Jane Austen was good to me this year, too: in August, my book, Among the Janeites: A Journey Through the World of Jane Austen Fandom, was published. Many thanks to all the interviewers, bloggers and readers who’ve talked about the book – it’s been a great pleasure to see my work connect with fellow fans of our author.
Here’s to an equally good Janeite year in 2014! Hey, all you fans of Mansfield Park (published 1814) – this is your moment. . .
December 26, 2013
Happy holidays to me. . .
A lovely Christmas present: Austenprose names Among the Janeites: A Journey Through the World of Jane Austen Fandom the top Austen-inspired non-fiction book of 2013!
Laurel Ann Nattress’ blog is a key gathering-spot for readers of Austen-related books, both fiction and non-fiction, and I was thrilled to get a wonderful review from her when Among the Janeites was published last summer.
Thanks, Laurel Ann, for this further vote of confidence!
December 23, 2013
Christmas Anglophilia
I don’t think I’m really an Anglophile – although it’s true that, if money were no object, I would certainly retire to a charming pied-à-terre in London’s Chelsea neighborhood, where I would spend long days reading nineteenth-century British novels and eating Thornton’s chocolates. (In this fantasy, calories are no object, either.)
But the time of year in which I come closest to Anglophilia is Christmas.

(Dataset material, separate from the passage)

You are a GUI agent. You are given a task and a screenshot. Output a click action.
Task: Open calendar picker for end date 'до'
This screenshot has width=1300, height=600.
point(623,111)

Not because of Scrooge and Tiny Tim, but because of Christmas TV.
In the UK, Christmas is primo TV time, the season when broadcasters roll out their most tempting, sinfully indulgent programming – the brand new, two-hour episodes of beloved series; the adaptations of popular books, starring legions of fantastic character actors; the first television showings of blockbuster films. It’s the time of year when the family lays in a good supply of sherry trifle and Thornton's chocolates and gathers round the glowing electronic hearth to celebrate the holiday in style.
You may have noticed that this is not what happens here in the US. For us, Christmas is a television wasteland in which viewers wander amid various dispiritingly stale options: football games, colorized versions of ancient Christmas movies, Downton Abbey reruns, that weird show with the burning Yule log. . . . Apparently, our broadcasters expect us to spend our holidays far from the tube, gorging on goodies and fighting with our relatives.
This year, while we are gorging and fighting, our fortunate British friends will be watching both the Death Comes to Pemberley, P.D. James’ mystery-novel sequel to Pride and Prejudice; and Christmas episode. I don’t have high hopes for Death Comes to Pemberley – the TV trailer looked campy, and not necessarily intentionally so – but I’ll take Mr. Darcy over the Yule log any day of the week.
It may be time to start pricing pieds-à-terre in Chelsea.